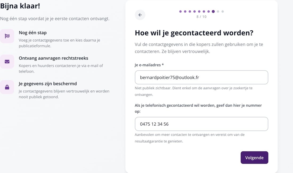Focus the phone number input field
Image resolution: width=293 pixels, height=173 pixels.
(201, 124)

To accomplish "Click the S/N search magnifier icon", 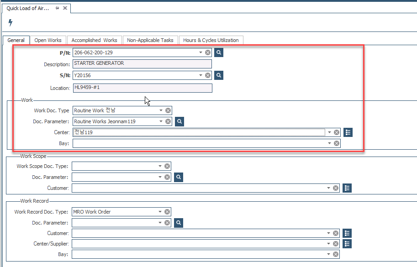I will pyautogui.click(x=219, y=75).
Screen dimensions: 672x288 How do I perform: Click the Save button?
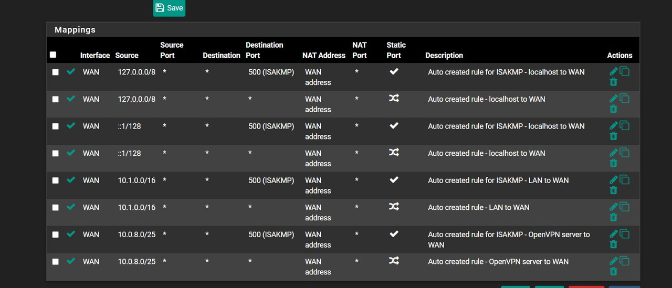coord(169,8)
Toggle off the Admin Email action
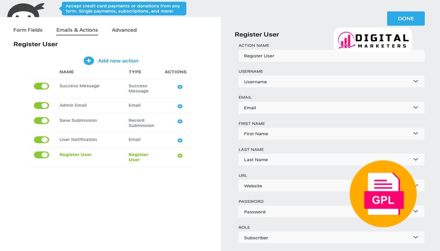440x251 pixels. click(41, 105)
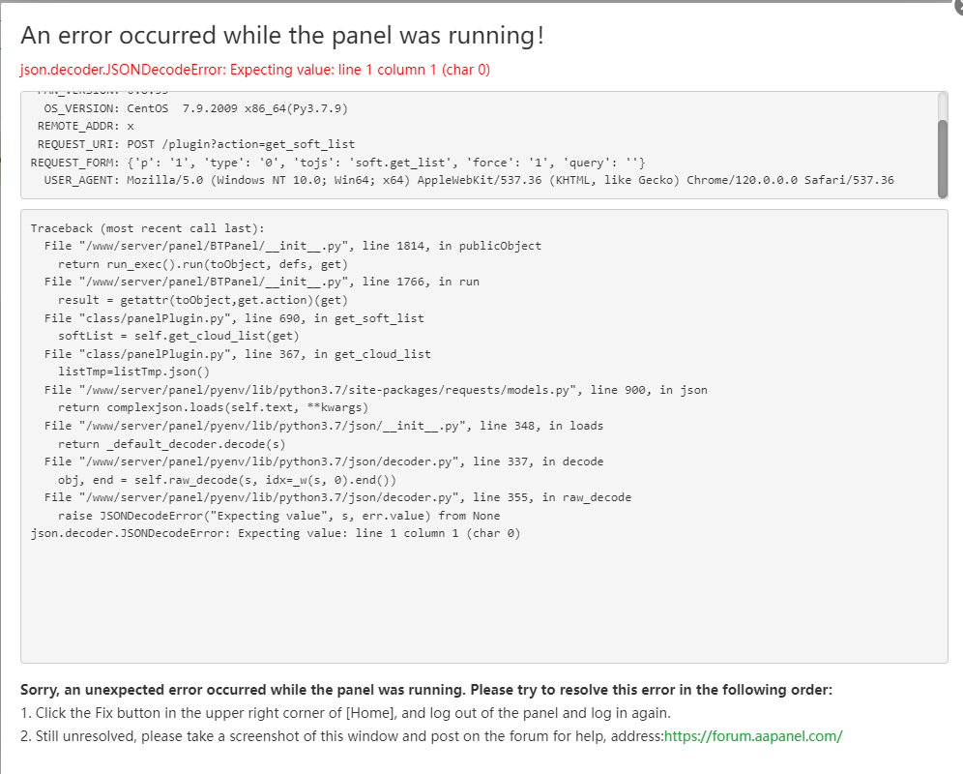Click the 'listTmp=listTmp.json()' code line
963x774 pixels.
[133, 372]
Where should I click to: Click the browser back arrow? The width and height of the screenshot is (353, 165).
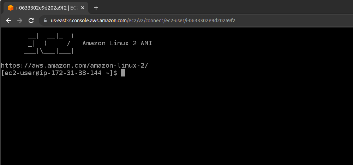[8, 21]
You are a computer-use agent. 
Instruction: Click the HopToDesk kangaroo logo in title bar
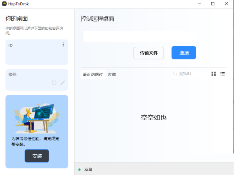pyautogui.click(x=4, y=4)

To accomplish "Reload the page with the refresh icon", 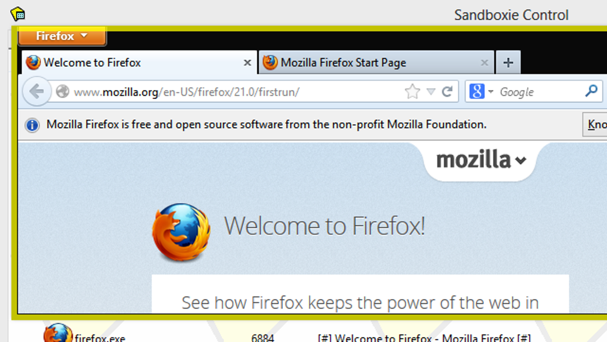I will click(447, 92).
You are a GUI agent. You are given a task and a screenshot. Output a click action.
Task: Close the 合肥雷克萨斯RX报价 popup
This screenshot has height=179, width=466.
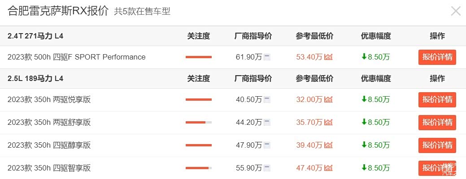455,11
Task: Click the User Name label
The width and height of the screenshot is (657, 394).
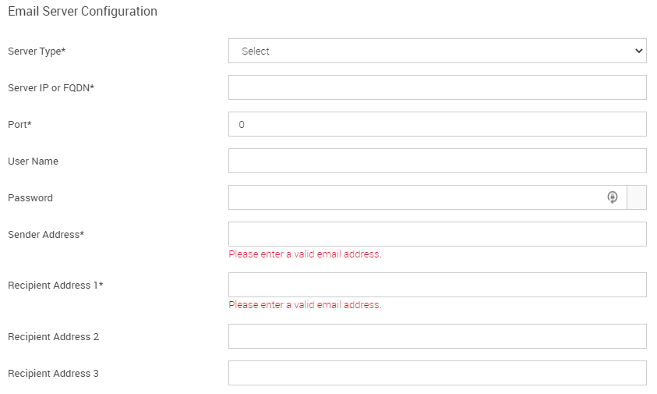Action: (33, 162)
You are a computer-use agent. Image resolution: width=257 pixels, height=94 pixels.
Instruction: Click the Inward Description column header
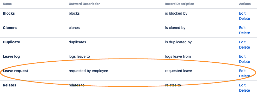tap(180, 4)
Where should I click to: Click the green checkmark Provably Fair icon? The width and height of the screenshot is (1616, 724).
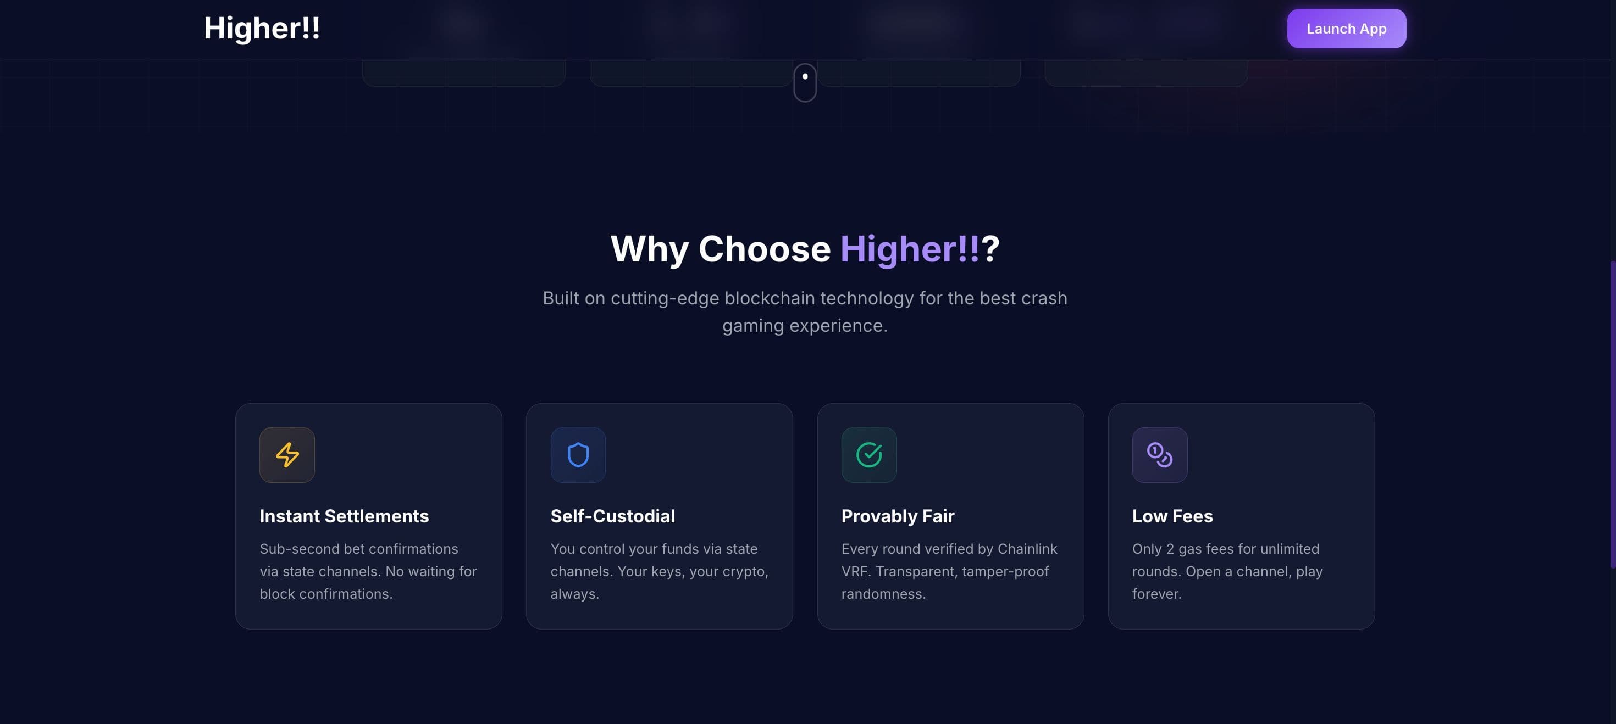pyautogui.click(x=869, y=454)
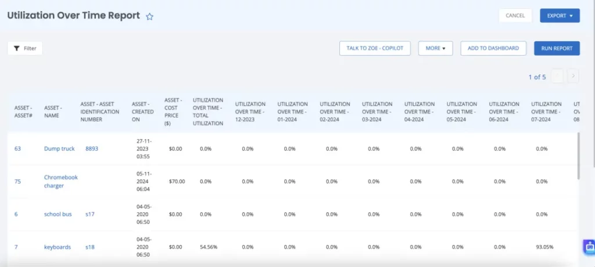Sort by Total Utilization column header
595x267 pixels.
[208, 112]
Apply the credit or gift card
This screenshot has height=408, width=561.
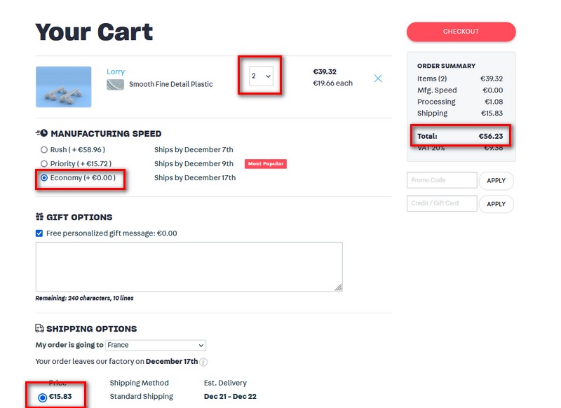(x=496, y=204)
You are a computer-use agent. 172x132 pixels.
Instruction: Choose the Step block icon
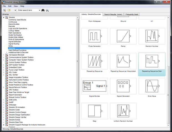tap(94, 111)
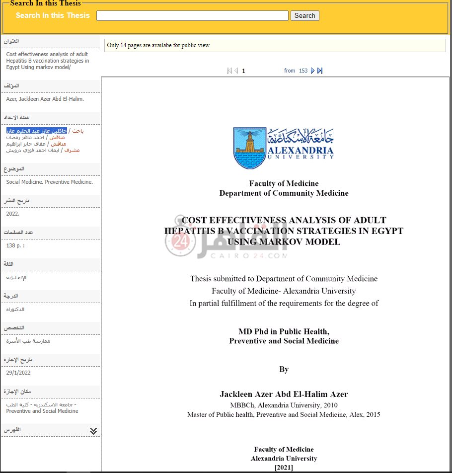Image resolution: width=452 pixels, height=473 pixels.
Task: Click the 14 pages availability notice
Action: click(x=158, y=45)
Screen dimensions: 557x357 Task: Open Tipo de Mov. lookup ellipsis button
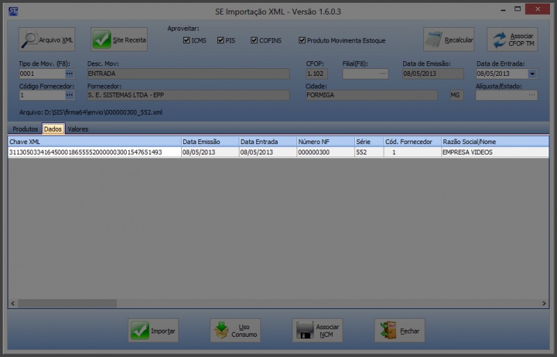click(70, 73)
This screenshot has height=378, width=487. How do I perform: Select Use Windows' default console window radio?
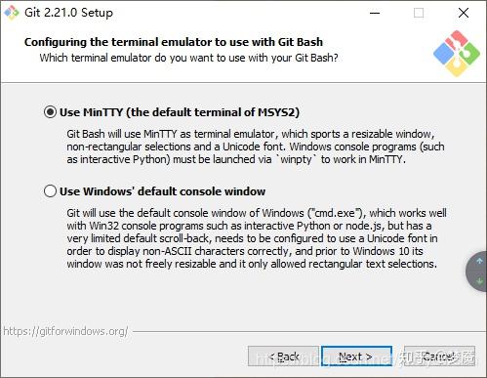[x=50, y=191]
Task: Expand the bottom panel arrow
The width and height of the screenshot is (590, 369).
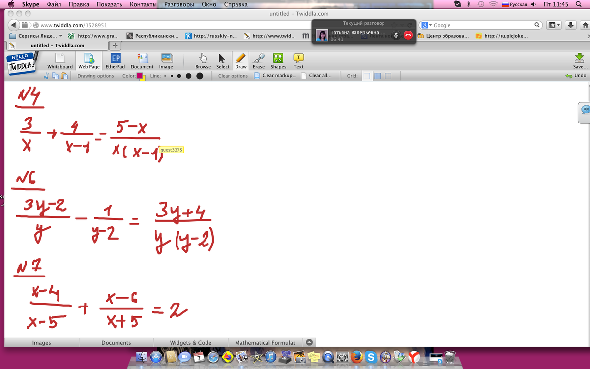Action: point(309,342)
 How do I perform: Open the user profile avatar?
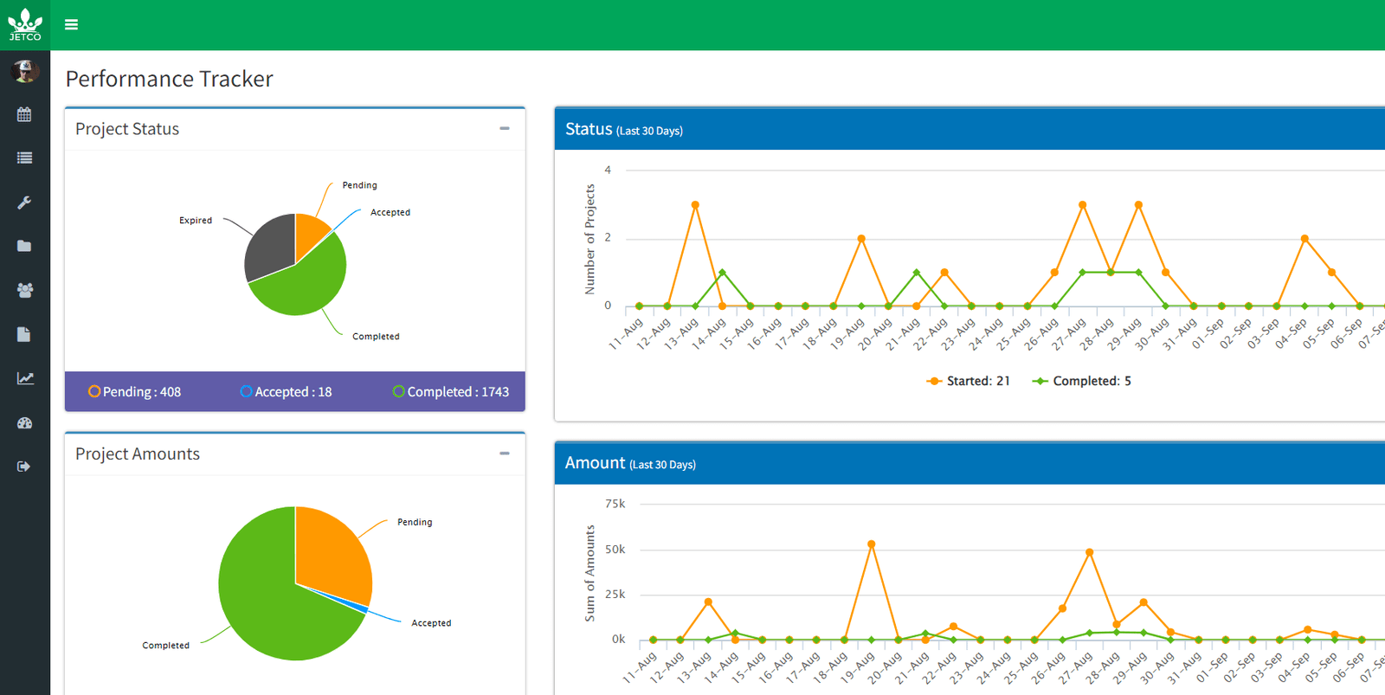[25, 71]
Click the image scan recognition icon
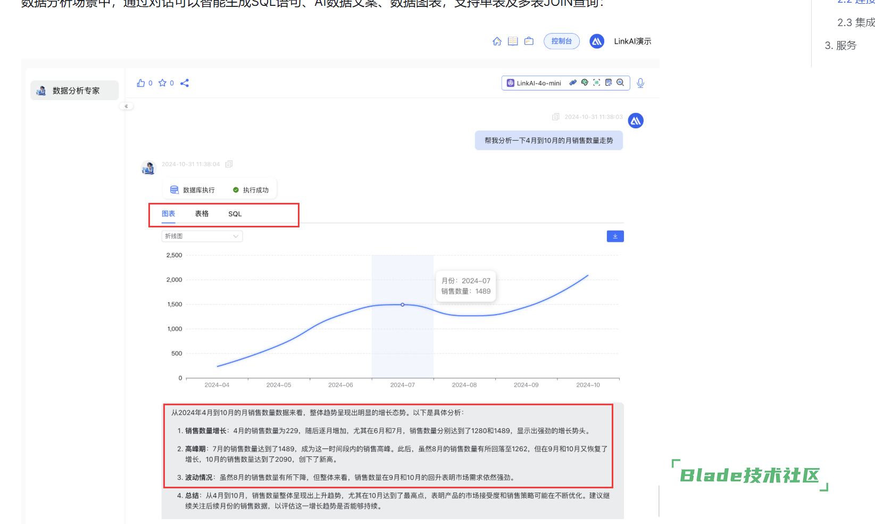875x524 pixels. click(x=597, y=83)
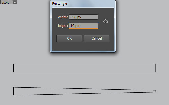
· · · · ·
Work request:
Everything from the line with "The width and height of the screenshot is (590, 369)." through the end of the records above, both ends included, is to be reproduced exactly, and nothing outside that span; the pictures are to be dropped.

The answer:
The width and height of the screenshot is (590, 369).
Action: point(309,342)
 How do I perform: Open the user profile avatar?
[25, 71]
Click the image scan recognition icon
875x524 pixels. click(x=597, y=83)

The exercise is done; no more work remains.